By Antonina Zielinska
High winds and curious passers by made it difficult for volunteers to keep their materials well stocked at their tables in front of Our Lady of Perpetual Help Basilica, Sunset Park.
Pamphlets about legal help for immigrants, high blood pressure risks and many different types of prayer cards flew off tables as a volunteer walked around with a clipboard offering help for pregnant women and people with babies.
The resource and ministry fair was in full swing, at noon, Sunday, June 12.
“The point of the fair is to help the community, by making different organizations available that can help different individuals,” said Tony Cappola, president of the pastoral council and organizer of the fair.
Liz Rendon, who works with a new organization affiliated with NYU Lutheran Medical, Healthy Families Sunset Park, did not have any material to give out because her organization is so new. But she was looking to sign up any new or expectant moms or dads who needed help transitioning into their new roles.
Her organization offers at-home assistance once a month or once a week if necessary, to give them information and to direct them to any other agencies that could help in their specific situations. Although not Catholic herself, Rendon was excited to work with Our Lady of Perpetual Help, to bring aid to the Sunset Park community.
The Juan Neumann Center was also at the fair. Staffers had a table and a volunteer was providing information about legal help for immigrants, regardless of documentation status.
Gerardo Perez stopped by their table with his 4-year-old daughter. His two daughters, the older one is 17, have lived in Sunset Park their entire lives, he explained. However, he and his wife live in constant uncertainty because they do not have legal status here in the U.S.
Their daughters are U.S. citizens and do not know life in Mexico, but Perez and his wife could be deported at any time. They are most afraid for their daughters, he said. Their lives in Brooklyn are much better than what they would be in Mexico.
So Perez made an appointment to see Father Ruskin Piedra, C.Ss.R., who can give him legal advice and help with any appropriate paperwork. The next available appointment is in September, said Cathy Tochihuitl, who works in the Juan Neumann Center.
Perez said that it would be very expensive for him to go to a law firm to seek legal advice. He hopes the church will provide him a more affordable option. He also is inclined to trust the center more because it is affiliated with the church where he has been a parishioner nearly the entire time he has lived in the U.S.
Perez said he is also unsettled by the recent national political climate.
“We are afraid,” he said. “But we have faith in God, that He will touch the heart of the next president so that he or she will at least not kick us out.”
Gabina Rodriguez from the parish’s Ayuda a la Comunidad (Help for the Community) said it is part of her organization’s mission to help combat fear and to promote the welfare of immigrants, especially those whose stay has not been normalized.
“Because they are undocumented we have to be their voice,” she said. “We work with the community so that they are not in the shadows.”

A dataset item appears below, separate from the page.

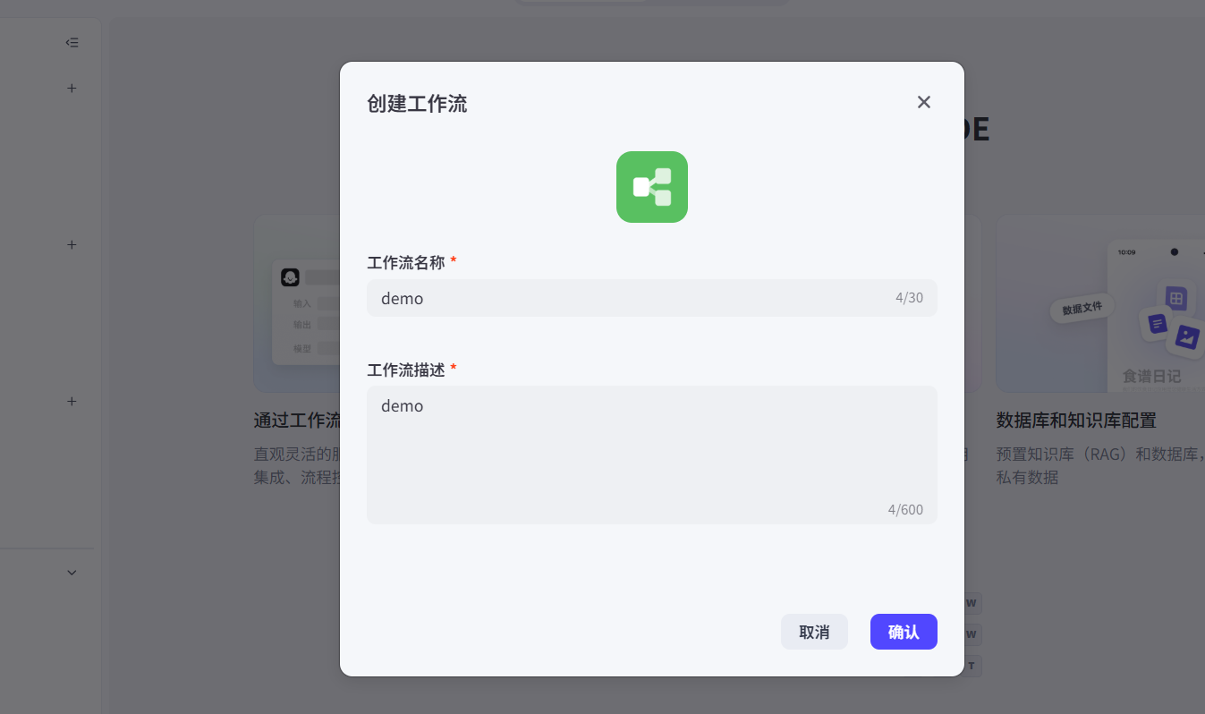Click the 数据文件 badge icon on the database card
This screenshot has height=714, width=1205.
click(x=1081, y=308)

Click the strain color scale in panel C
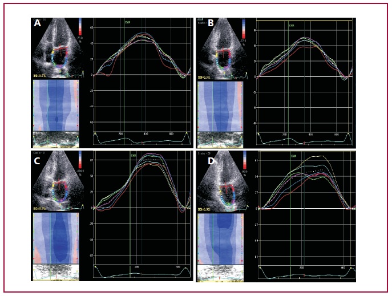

Ayuda a la Comunidad works to inform the community and connect individuals with the resources and help they need. They helped organize the fair and have lately been concentrating their efforts on promoting NYC-ID.
“It lets everyone, especially those undocumented, enter public places, open bank accounts and to pick up their children from school, which they have previously been unable to do,” she said.
New York City Medical Reserve Corps was also on site to give free blood pressure tests. At about 12:30, an hour-and-a-half into the fair and with two-and-a-half hours left to go, the volunteers had already screened 90 people and had advised eight people to go immediately to the hospital because their blood pressure was in the critical zone.
Betty Duggan, a volunteer director with the program, said the main goal of the screenings is to put people at ease.
“We want people to feel safe to go to the doctor, even if they are not documented,” she said.
Since the fair was a church event, there was no shortage of prayer groups with tables to invite new members. An Ecuadorian group with a special devotion to El Niño Inmigrante was among the tables giving out prayer cards. The group meets once a month to pray the rosary.
Fabian Otavalo, the leader of the group, said the devotion is important to the member families because the faith has been passed down to them through the generations and this is a way to honor that gift.
“Because we believe in the one King, this is why this is important,” he said. “We show our community what our faith is.”
Sitting close by was the Spanish R.C.I.A. group for the parish. Delfino Silverstre, director, said the fair afforded the program an opportunity to encourage more people to complete their sacraments of initiation.
The task is one of patience, hard work and prayer. Silverstre said last year the program brought 20 new members to the Church.
Father James Gilmour, C.Ss.R., pastor, said he was very happy with the number of people who came out. It was the third fair for the parish and the first with Father Gilmour as pastor. He’s already looking forward to the next one.
“We’ll build on the experience and we’ll do it again,” he said.